Can you arrange the records below as a two-column CSV with the header input_text,output_coords, one row per request, putting each request's text and its answer in their own quoted field with any line breaks replaced by spaces, and leaving out the pictures?
==== Data provided ====
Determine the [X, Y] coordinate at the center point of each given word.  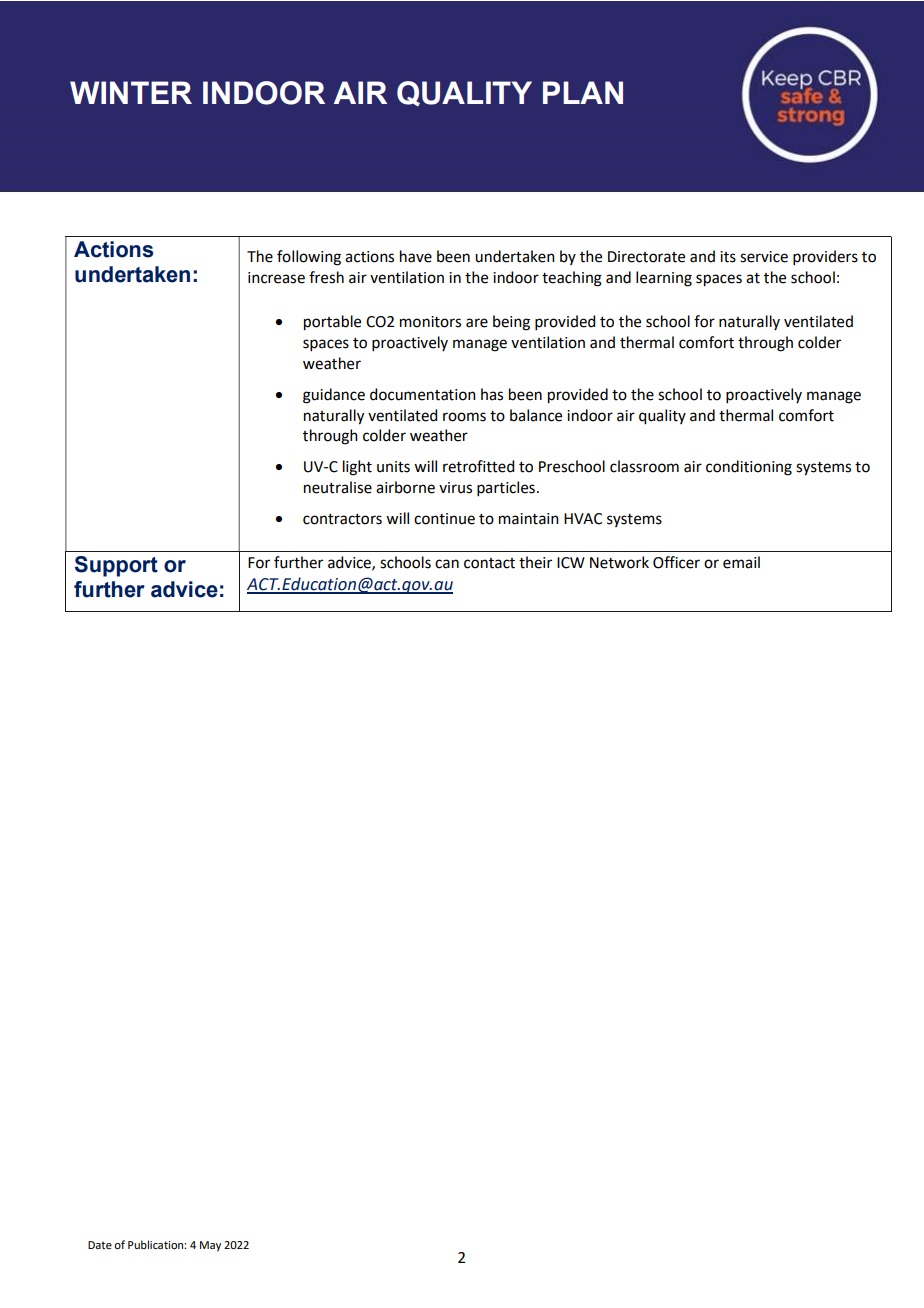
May [210, 1246]
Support [116, 566]
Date [100, 1245]
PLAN [583, 92]
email [741, 562]
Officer [676, 562]
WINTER [131, 92]
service [764, 257]
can [447, 564]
====
__Exercise output__
input_text,output_coords
"Determine the [X, Y] coordinate at the center point of each given word. May","[210, 1246]"
"Support","[116, 566]"
"Date","[100, 1245]"
"PLAN","[583, 92]"
"email","[741, 562]"
"Officer","[676, 562]"
"WINTER","[131, 92]"
"service","[764, 257]"
"can","[447, 564]"